Changement climatique et droits humains*
La coordination « Changement climatique et droits humains » développe une expertise tant sur les conséquences du changement climatique sur le respect des droits humains que sur les effets des politiques de lutte contre ce changement climatique. Amnesty International a prévu de développer cet axe de travail au cours des années à venir.

Droit des aînés*
La coordination « Droit des aînés » se concentre sur le respect du droits des aînés, en particulier de ceux dont l’état de santé physique ou mentale et/ou le niveau de richesse rendent particulièrement dépendants d’autrui.
Elle privilégie l’examen de la situation en Belgique.

Afrique de l’Est
Les pays concernés par cette coordination sont les suivants : les Comores, Djibouti, l’Érythrée, l’Éthiopie, le Kenya, Mayotte, l’Ouganda, les Seychelles, la Somalie, le Soudan, le Soudan du Sud et la Tanzanie.
Le Burundi et le Rwanda sont couverts par une autre coordination. L’attention portée sur chacun de ces pays varie au gré des circonstances.

Myanmar
Le Myanmar (Birmanie) fait l’objet d’une coordination à part entière. Celle-ci comprend la situation particulière des Rohingyas, même s’ils se réfugient au Bangladesh.

Brésil
La coordination « Brésil » couvre l’ensemble des questions relatives aux droits humains dans ce pays.

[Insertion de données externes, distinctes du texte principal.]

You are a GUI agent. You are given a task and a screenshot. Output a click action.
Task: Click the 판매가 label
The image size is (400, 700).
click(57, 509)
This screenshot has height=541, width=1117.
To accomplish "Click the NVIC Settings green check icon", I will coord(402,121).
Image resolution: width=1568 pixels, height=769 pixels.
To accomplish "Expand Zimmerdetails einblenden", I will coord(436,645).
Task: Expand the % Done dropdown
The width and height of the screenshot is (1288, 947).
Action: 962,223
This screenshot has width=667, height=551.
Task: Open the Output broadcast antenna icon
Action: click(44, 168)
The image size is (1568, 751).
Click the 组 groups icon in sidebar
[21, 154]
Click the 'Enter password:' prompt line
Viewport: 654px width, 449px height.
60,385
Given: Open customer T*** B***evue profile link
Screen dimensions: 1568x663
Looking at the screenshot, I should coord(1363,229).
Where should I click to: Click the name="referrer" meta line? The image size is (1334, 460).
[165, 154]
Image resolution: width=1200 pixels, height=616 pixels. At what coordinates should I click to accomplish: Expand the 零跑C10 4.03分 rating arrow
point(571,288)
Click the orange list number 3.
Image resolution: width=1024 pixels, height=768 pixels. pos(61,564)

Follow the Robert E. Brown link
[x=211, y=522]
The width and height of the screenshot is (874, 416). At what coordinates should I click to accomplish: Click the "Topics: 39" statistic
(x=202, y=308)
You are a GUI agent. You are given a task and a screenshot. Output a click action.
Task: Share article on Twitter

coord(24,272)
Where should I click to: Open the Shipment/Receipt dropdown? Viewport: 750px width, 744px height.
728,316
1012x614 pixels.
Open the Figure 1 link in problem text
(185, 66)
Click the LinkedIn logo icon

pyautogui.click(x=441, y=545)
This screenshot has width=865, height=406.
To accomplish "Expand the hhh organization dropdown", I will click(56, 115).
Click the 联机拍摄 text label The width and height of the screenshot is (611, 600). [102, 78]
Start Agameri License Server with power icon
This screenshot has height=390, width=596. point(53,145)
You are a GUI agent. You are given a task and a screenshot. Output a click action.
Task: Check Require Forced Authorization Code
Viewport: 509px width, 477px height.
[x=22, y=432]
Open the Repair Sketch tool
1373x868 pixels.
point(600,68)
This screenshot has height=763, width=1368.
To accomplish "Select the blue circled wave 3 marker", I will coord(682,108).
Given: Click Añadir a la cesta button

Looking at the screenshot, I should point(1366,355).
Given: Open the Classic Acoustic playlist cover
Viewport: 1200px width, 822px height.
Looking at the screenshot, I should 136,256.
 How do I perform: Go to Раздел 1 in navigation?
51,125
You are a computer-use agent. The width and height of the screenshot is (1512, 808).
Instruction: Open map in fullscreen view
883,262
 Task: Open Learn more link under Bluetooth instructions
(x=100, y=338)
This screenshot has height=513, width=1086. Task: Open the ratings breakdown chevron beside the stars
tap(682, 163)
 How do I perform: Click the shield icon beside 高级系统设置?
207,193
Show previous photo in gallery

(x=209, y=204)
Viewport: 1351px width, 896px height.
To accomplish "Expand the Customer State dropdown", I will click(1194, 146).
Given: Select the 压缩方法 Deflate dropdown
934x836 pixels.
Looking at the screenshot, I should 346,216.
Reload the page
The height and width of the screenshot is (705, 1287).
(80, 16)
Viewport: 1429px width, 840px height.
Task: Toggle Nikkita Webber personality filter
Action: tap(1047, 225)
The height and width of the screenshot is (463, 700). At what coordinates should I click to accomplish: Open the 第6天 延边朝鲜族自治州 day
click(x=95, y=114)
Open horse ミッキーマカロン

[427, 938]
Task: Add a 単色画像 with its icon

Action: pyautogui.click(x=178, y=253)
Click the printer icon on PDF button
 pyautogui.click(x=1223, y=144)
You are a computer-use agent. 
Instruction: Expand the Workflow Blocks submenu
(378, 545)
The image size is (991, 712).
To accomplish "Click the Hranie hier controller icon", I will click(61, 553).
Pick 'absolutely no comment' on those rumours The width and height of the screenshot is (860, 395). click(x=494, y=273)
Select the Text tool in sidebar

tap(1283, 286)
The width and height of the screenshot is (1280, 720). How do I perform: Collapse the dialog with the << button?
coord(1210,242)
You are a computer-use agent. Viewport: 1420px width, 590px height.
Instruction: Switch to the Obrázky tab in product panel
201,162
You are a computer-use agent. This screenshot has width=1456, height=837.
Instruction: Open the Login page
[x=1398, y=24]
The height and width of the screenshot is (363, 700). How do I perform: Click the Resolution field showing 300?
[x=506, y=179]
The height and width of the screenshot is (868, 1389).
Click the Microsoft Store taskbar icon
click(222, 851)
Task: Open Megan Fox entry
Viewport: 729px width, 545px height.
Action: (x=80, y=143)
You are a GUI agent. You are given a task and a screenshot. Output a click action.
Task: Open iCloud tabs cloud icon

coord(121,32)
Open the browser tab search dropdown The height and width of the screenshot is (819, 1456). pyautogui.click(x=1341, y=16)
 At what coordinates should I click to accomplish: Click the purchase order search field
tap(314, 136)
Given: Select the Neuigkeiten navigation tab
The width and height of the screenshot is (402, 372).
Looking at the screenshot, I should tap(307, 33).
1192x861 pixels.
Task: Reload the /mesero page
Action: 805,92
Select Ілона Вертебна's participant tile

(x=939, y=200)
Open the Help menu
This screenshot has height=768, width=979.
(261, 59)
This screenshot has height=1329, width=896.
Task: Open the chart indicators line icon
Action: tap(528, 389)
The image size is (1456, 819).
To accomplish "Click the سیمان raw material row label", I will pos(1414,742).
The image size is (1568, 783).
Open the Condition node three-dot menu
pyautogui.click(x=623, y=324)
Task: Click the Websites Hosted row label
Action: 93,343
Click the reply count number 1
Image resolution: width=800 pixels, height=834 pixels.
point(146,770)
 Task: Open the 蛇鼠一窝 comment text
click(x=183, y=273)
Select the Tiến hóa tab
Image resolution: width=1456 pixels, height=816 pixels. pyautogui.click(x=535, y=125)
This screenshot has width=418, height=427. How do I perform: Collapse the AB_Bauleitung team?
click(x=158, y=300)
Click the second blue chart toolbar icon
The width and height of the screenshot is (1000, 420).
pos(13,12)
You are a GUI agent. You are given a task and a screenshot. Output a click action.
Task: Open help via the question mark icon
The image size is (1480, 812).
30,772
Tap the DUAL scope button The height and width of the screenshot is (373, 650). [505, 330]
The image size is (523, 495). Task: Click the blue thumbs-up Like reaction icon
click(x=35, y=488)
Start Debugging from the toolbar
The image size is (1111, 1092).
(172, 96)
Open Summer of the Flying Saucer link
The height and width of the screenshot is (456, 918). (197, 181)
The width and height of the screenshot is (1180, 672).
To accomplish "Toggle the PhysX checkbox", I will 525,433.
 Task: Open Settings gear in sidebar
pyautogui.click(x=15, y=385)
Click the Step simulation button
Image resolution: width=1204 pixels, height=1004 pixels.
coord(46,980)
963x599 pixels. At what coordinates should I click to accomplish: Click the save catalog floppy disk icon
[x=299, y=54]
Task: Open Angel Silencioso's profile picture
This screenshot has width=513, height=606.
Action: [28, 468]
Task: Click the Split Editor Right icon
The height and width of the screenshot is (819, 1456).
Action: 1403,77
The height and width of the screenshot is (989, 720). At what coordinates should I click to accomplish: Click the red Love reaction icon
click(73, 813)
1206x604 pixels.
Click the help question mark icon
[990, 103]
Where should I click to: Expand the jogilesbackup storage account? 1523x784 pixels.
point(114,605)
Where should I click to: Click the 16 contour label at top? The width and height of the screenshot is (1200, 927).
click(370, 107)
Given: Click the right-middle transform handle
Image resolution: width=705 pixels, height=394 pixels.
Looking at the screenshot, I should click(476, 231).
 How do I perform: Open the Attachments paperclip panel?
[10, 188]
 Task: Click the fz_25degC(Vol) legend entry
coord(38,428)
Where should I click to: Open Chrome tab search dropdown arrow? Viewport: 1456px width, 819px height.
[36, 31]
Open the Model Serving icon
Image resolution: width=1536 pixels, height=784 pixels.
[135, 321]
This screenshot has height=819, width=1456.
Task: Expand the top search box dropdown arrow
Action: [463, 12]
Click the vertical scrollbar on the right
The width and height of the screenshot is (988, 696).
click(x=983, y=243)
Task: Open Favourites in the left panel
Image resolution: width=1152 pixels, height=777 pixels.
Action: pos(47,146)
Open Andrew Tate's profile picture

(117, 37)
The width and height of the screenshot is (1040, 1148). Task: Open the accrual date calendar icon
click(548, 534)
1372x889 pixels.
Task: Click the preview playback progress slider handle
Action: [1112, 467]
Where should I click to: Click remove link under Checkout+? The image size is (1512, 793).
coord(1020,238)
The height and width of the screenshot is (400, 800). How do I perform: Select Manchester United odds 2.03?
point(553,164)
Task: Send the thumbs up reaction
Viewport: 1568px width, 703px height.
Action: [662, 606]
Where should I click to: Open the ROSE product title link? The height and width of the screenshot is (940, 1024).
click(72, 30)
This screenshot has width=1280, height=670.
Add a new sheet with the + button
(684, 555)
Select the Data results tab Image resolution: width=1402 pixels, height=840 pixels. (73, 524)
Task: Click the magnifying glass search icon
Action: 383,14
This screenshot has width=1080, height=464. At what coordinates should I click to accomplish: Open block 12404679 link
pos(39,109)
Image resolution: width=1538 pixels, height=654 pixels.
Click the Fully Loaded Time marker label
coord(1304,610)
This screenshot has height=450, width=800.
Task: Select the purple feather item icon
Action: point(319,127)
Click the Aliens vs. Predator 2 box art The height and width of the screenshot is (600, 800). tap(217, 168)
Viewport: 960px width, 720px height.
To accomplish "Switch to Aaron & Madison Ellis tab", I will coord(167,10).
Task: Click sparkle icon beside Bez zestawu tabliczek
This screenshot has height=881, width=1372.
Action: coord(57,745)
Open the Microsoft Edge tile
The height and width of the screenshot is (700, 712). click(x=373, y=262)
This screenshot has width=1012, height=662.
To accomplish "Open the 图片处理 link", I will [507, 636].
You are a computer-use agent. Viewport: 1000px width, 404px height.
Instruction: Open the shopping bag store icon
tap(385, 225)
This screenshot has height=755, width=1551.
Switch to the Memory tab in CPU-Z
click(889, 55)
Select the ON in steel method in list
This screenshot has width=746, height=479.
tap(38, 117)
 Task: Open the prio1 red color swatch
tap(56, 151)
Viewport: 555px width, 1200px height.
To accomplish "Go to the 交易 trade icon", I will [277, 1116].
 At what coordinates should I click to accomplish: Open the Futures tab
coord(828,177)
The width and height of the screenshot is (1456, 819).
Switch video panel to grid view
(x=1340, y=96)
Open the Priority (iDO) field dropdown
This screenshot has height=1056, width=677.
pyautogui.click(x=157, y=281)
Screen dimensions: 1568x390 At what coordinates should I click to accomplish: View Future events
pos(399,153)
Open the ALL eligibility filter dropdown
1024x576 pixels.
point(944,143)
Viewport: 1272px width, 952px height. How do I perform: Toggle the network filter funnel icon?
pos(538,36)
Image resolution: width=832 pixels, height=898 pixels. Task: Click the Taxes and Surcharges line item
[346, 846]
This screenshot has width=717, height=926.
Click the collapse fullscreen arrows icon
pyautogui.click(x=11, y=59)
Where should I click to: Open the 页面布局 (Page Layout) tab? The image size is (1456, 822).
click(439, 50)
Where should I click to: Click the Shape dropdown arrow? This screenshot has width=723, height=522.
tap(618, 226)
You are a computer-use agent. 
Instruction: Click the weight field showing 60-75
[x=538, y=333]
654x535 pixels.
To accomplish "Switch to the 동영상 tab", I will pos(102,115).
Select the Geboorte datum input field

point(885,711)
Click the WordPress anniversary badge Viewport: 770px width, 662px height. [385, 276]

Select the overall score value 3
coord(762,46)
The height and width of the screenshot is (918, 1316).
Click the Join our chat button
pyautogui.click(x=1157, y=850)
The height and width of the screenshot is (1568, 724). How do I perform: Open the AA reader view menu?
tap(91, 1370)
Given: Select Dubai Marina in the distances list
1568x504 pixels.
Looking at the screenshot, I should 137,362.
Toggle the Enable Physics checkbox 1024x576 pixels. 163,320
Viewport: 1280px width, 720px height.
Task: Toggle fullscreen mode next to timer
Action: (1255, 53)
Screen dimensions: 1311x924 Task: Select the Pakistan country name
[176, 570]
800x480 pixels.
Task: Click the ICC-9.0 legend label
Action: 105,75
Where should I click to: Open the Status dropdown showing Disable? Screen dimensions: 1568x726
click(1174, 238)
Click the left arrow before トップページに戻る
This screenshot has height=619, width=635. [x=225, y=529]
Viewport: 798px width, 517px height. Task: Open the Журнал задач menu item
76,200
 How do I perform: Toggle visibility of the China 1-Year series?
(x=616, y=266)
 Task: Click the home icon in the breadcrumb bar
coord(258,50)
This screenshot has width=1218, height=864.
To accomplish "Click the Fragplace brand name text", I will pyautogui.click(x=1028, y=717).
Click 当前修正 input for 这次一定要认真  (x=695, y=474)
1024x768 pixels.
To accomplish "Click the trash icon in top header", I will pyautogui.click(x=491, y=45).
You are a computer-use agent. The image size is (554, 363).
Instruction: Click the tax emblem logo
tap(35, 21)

Droits des autochtones latino-américains*
Cette coordination se spécialise sur les droits des peuples autochtones en Amérique latine et sur les personnes qui défendent ces droits.

Défenseurs latino-américains des droits au territoire, à la terre et à l’environnement*
Cette coordination se spécialise sur les droits au territoire, à la terre et à l’environnement en Amérique latine et sur les personnes qui défendent ces droits.

Droits sexuels et reproductifs en Amérique latine*
Cette coordination se spécialise sur les droits sexuels et reproductifs en Amérique latine et sur les personnes qui les défendent.

Réfugiés en Amérique latine*
Cette coordination se spécialise sur le droits d’asile et les droits des réfugiés en Amérique latine et sur les personnes qui les défendent.

Liberté d’expression en Amérique latine*
Cette coordination se spécialise sur la liberté d’expression en Amérique latine et sur les personnes qui les défendent.

COMMENT MANIFESTER VOTRE INTÉRÊT

Un tel engagement bénévole vous intéresse ? Communiquez-le à Jehona Krenzi, jkrenzi@amnesty.be. Elle prendra contact avec vous pour convenir d’une entrevue au cours de laquelle nous pourrons affiner nos attentes respectives.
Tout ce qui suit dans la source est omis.